Honestly, if you don't need quality preamps and more inputs, forget about it.


----------



## SBK (Sep 12, 2016)

Hey guys, if I have an expensive sound card, will I have more power for plugins aswell? Can I load more plugins with UA Apollo twin versus Scarllet 6i6? Thanks!


----------



## wst3 (Sep 12, 2016)

is there an echo in here....

cheap vs expensive is probably not the best way to frame the question, but if you are thinking about upgrading then yes, there are differences between brands and even models within a brand.

On the output side, well, the rest of your monitor system (room, monitor loudspeakers, ears) has to be up to the task, but I believe that there are audible differences between Digital-to-Analog converters, and ironically a lot of the differences tend to be found in the analog side - the converter chips are pretty mature... till they change again<G>!

On the input side I think the differences are a bit less subtle, especially with respect to microphone preamplifiers. Previously I've avoided audio interfaces with microphone preamplifiers built in. This time around I tried a couple and was pretty happy with the results.

Then there are the bells and whistles - number of inputs and/or outputs, analog vs digital ins and outs, monitor controller, and DSP come to mind. These are features, and won't necessarily have a direct or significant impact on what you hear.

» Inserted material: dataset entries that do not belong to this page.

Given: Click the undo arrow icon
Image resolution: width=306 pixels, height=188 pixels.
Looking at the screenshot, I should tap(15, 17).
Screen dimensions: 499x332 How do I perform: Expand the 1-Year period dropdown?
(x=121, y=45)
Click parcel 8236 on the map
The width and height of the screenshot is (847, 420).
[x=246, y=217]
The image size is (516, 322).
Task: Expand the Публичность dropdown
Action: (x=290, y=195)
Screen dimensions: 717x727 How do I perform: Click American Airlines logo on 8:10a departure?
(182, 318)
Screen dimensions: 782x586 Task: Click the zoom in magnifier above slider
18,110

So ok, specifics? I used a Frontier Design Dakota/Montana interface with four of their Tango interfaces. It worked out quite well for me, and I managed to keep them alive for a very long time. Then, about a year or so ago I needed to upgrade my DAW and could no longer depend on PCI slots. I lucked out, a friend loaned me a Presonus 1818VSL... the D/A side sounded as good as the Tango, maybe even a tad better, especially at higher sample rates. I would not call the difference astounding, and really, I'm so used to the Tango that I'm not even sure I'd call it better, but it is different.

On the input side I was really quite pleased with the line level inputs, and would say that they were a little better than the Tango. I was not, however, thrilled with the microphone preamplifiers, and tended to continue to use outboard microphone preamplifiers.

I was also a little dismayed at the internal DSP. It would be great for a live gig, but I just felt it didn't go far enough for what I'm used to doing. Since DSP was not a deciding factor I bought one.

Then this past spring I had the opportunity to buy an Apollo Twin USB. I'm really happy with it. The D/A side is as good as, or better than any of my others. The A/D side is better than the Tango, and at least as good as the Presonus. And the microphone preamplifiers are really good all by themselves, and amazing when used with UA Unison plug-ins. Much better than I expected.

And then there are the UA plug-ins - I'm a fan, so that was a part of the appeal. My only complaint is that it is really is two inputs, and I'd have to spend quite a bit to expand them. But I knew that going in, and I can still use the Tango or 1818VSL converters if need be.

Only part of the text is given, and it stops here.